I have ~90 services in an environment that I want to deploy with connect sidecar, preferably without incurring any downtime.
In current setup we rely on the DNS interface for service discovery — the standard stuff, resolve SRV record for servicename.service.consul and connect to a random IP:port pair. Prepared queries are not involved here, and lets also assume that we aren’t using tags and everything is happening within the same datacenter.
I want to gradually introduce Connect sidecars but there are some problems I can’t figure out how to solve.
Enabling connect on a service upstream will break all its dependants because now the dependants will not be able to perform mTLS. DNS resolution will also stop working.
Starting with the services with no downstream and introducing connect there will work but as soon as I convert the upstream services I’ll also have to update the downstream jobspecs to include the connect proxy upstream (Nomad is at work). So this will also break downstream until I update the jobspec and redeploy.

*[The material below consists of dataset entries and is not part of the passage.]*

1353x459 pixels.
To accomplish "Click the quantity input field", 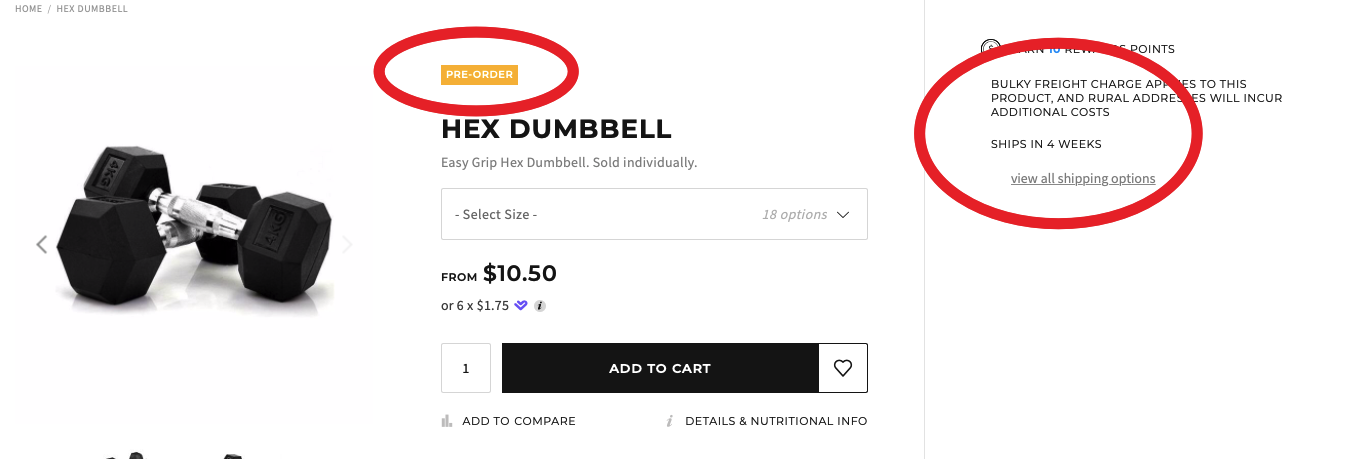I will click(466, 368).
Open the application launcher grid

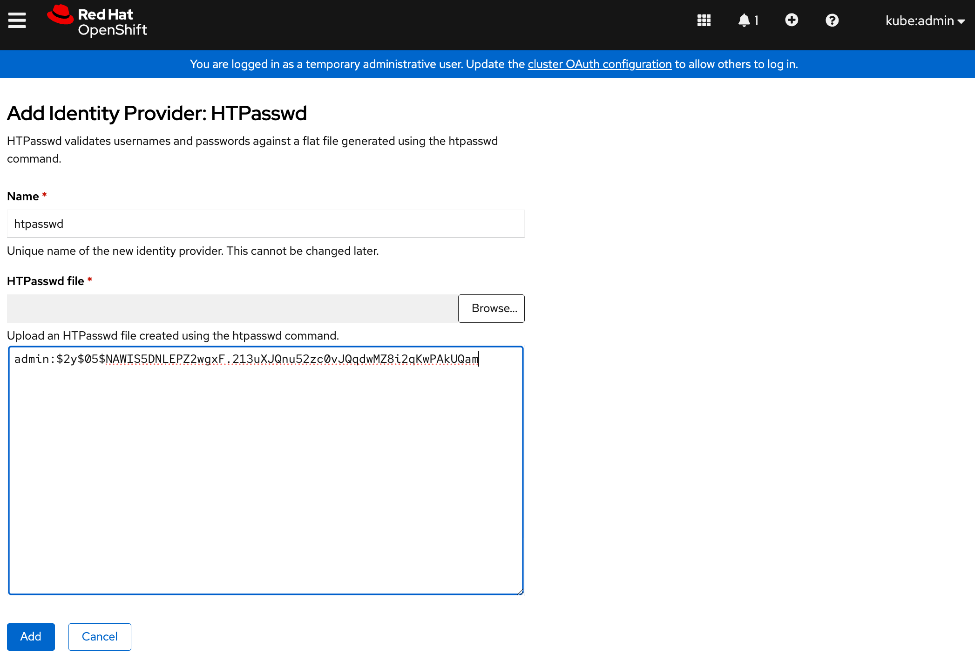coord(703,20)
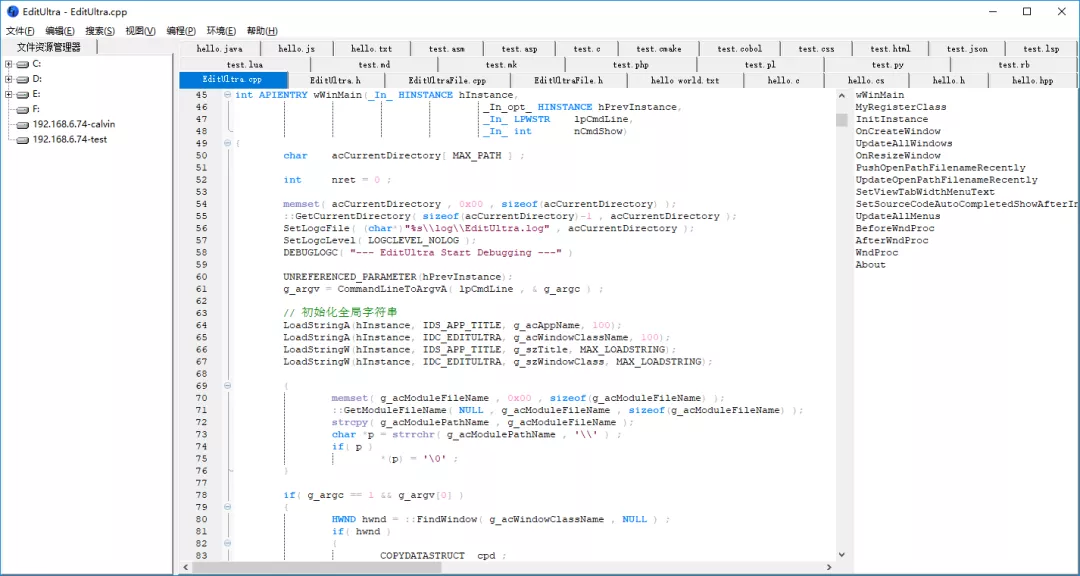
Task: Click the F: drive icon
Action: pyautogui.click(x=22, y=109)
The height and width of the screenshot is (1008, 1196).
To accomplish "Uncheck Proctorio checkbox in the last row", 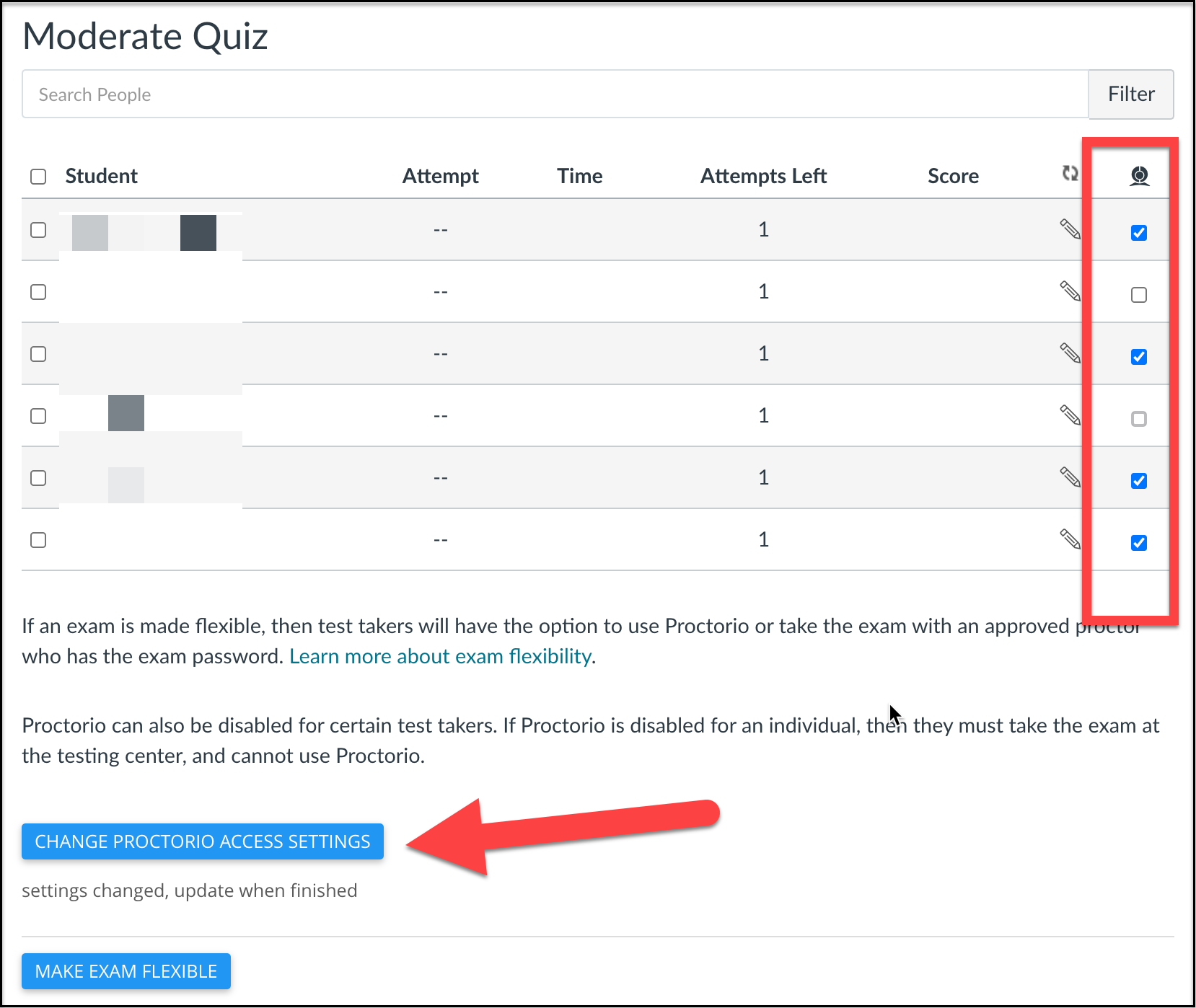I will coord(1139,543).
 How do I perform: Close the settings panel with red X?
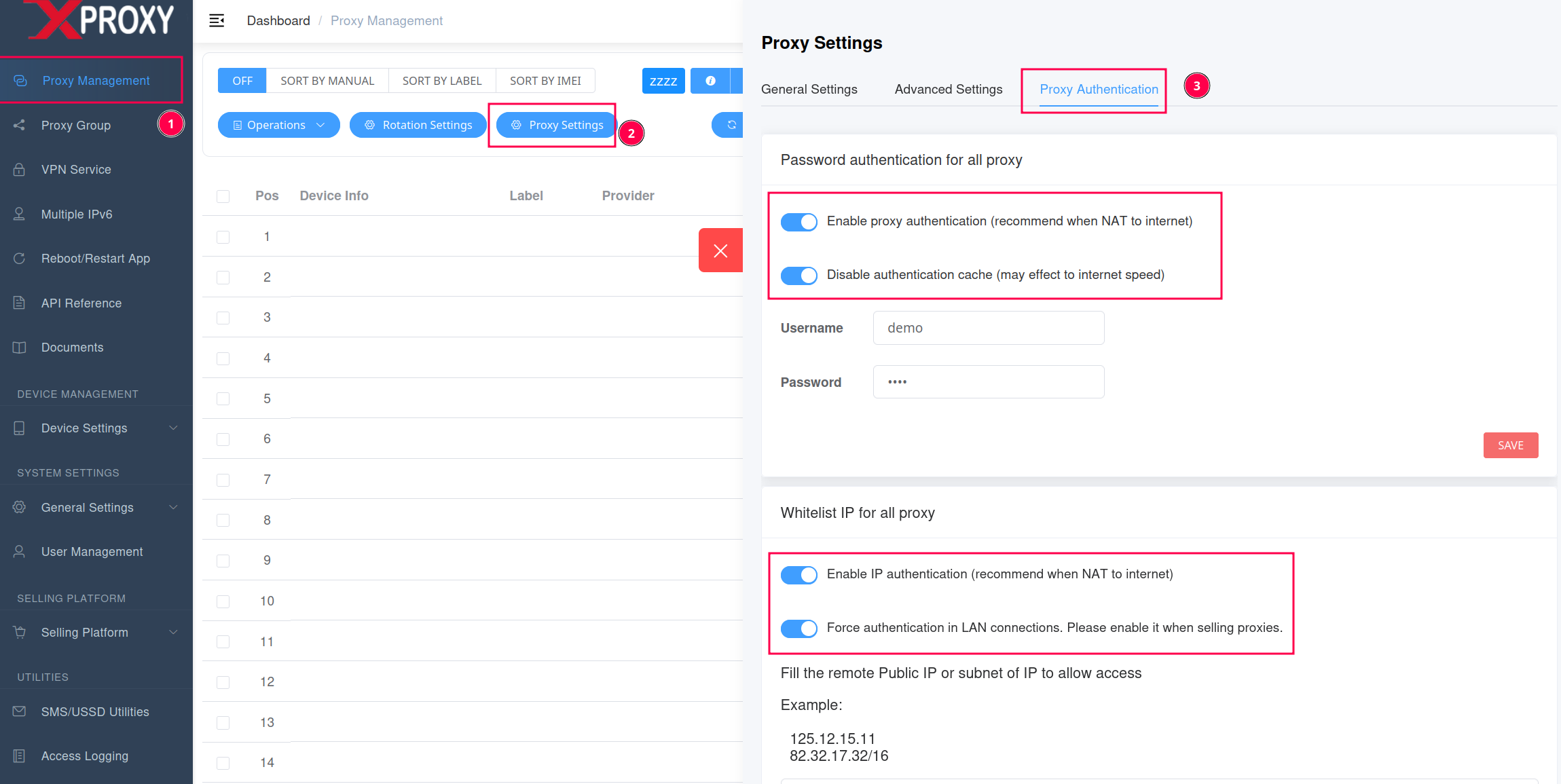click(720, 250)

Another option that I started looking at was the expose stanza in jobspec to expose all endpoints of the service during the transition period, but I read through the code in Consul and it turns out the expose configuration is generate to match on path instead of prefix or regex. This makes it impossible to expose something like /*. I have not actually tested this one yet because reading the code was a lot less effort. I can test it though.
Is there any way to introduce Connect in already running cluster? How are other people doing it? Can anyone share their experience with a similar exercise?